Stored data entries:
────────────────
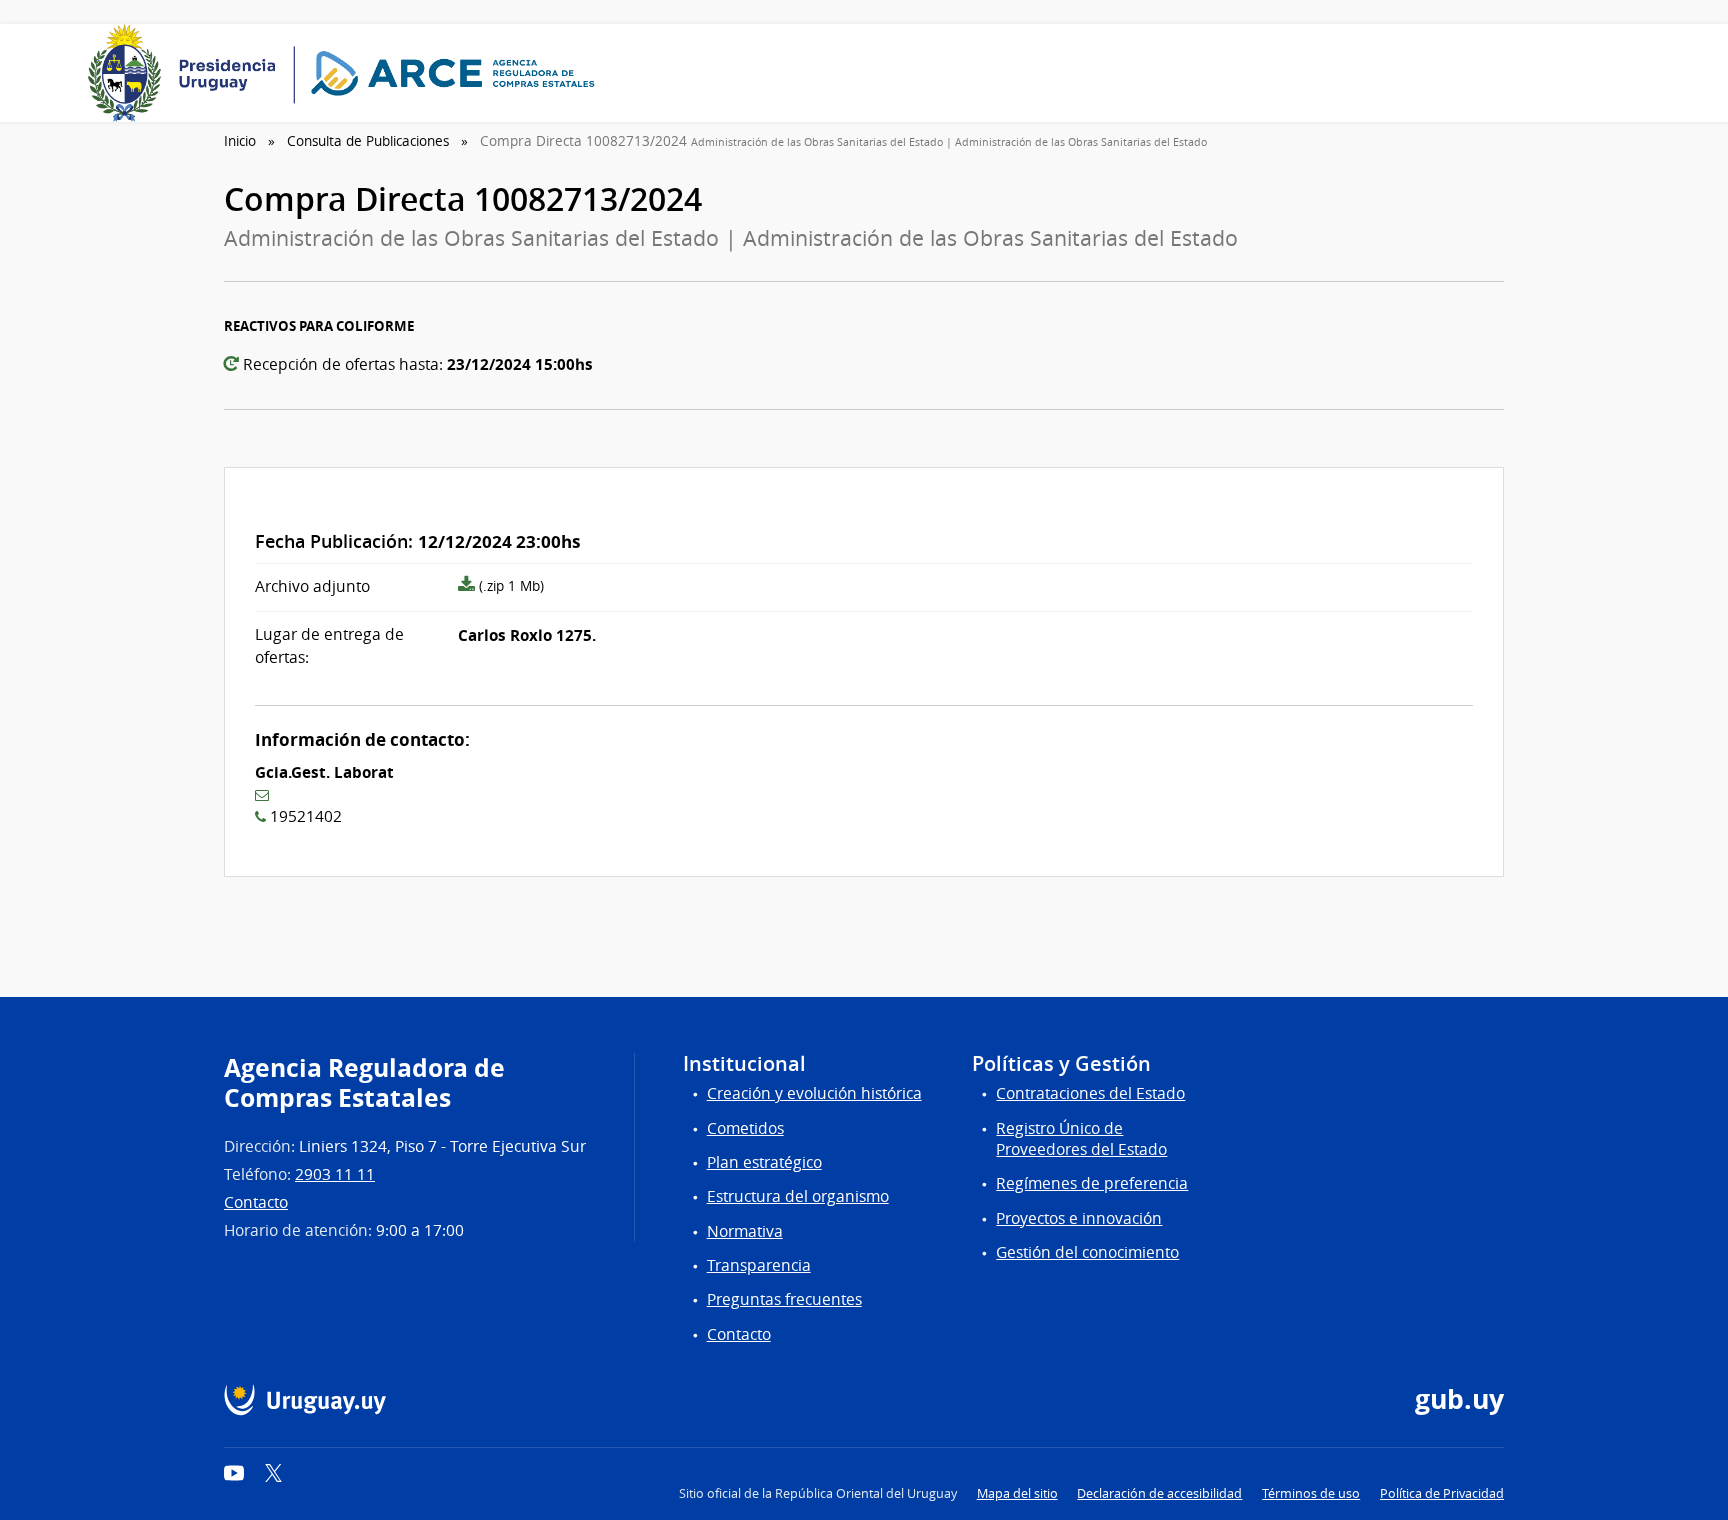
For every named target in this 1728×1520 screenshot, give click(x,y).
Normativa (745, 1231)
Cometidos (745, 1128)
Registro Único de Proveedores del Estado (1081, 1139)
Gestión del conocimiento (1087, 1252)
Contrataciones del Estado (1090, 1093)
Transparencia (759, 1265)
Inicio (240, 141)
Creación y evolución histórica (814, 1093)
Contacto (256, 1202)
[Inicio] (348, 73)
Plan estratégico (764, 1162)
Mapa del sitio (1017, 1493)
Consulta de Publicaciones (368, 141)
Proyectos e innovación (1079, 1218)
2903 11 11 (335, 1174)
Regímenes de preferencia (1092, 1183)
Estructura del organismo (798, 1196)
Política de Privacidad (1442, 1493)
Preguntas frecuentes (784, 1299)
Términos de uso (1311, 1493)
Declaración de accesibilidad (1159, 1493)
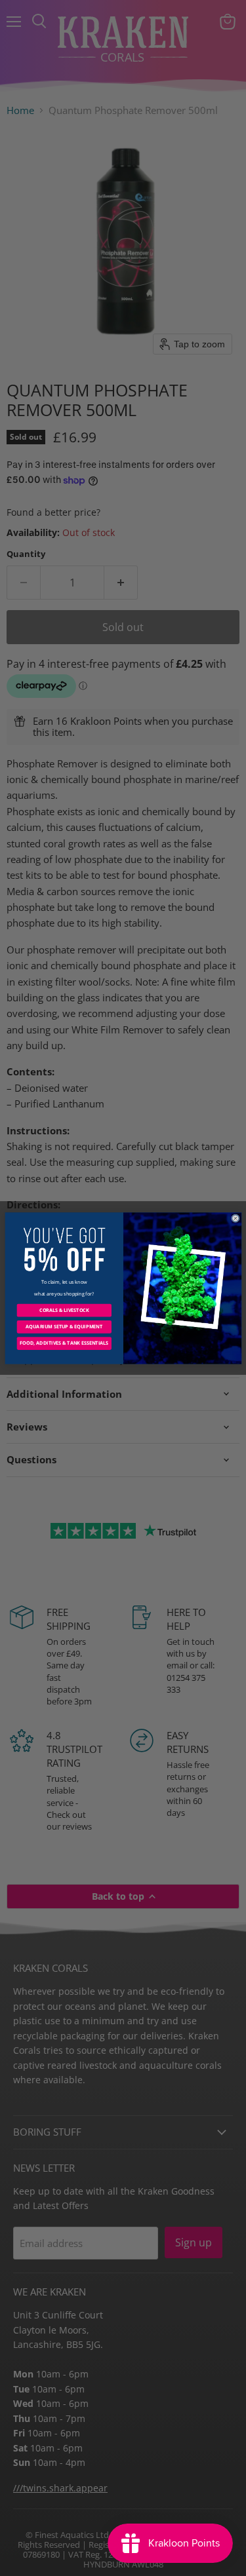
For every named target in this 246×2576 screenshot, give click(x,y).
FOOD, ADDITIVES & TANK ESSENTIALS (64, 1343)
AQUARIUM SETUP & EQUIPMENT (64, 1326)
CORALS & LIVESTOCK (64, 1310)
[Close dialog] (235, 1217)
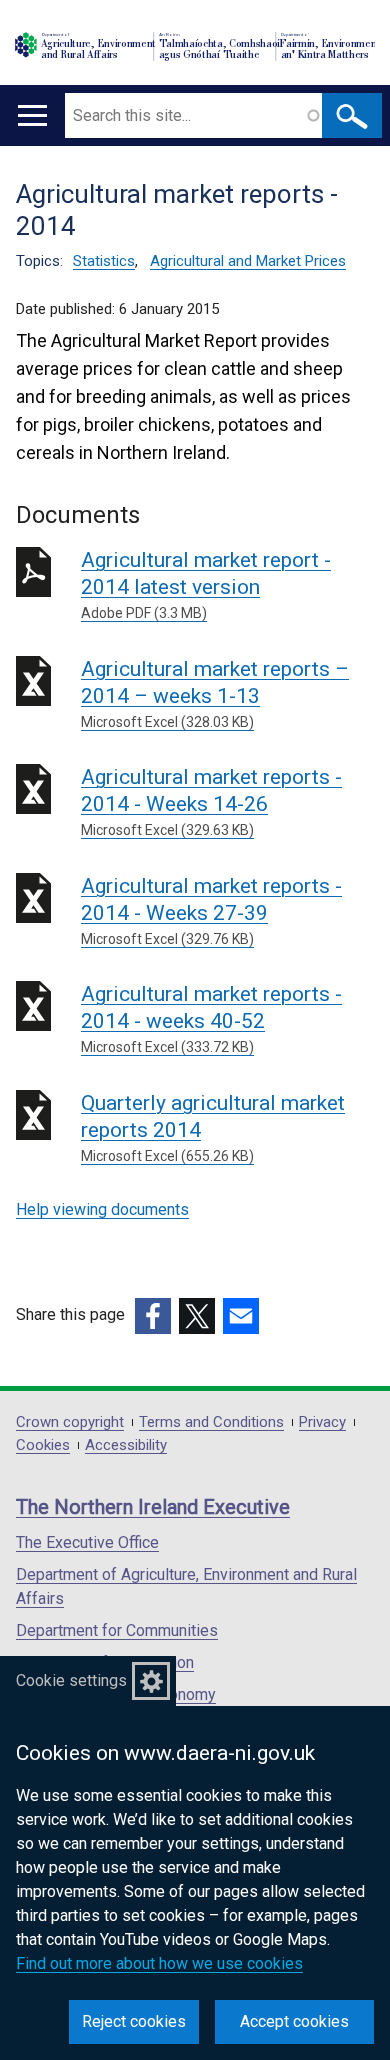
────────────────
ASSIGNED TASK: Retype exactly the lines of the data above that fall between the line with "Cometidos (745, 1128)" and the line with "Contacto (256, 1202)", inclusive, and add nothing.

RESPONSE BELOW:
Cometidos (745, 1128)
Registro Único de Proveedores del Estado (1081, 1139)
Gestión del conocimiento (1087, 1252)
Contrataciones del Estado (1090, 1093)
Transparencia (759, 1265)
Inicio (240, 141)
Creación y evolución histórica (814, 1093)
Contacto (256, 1202)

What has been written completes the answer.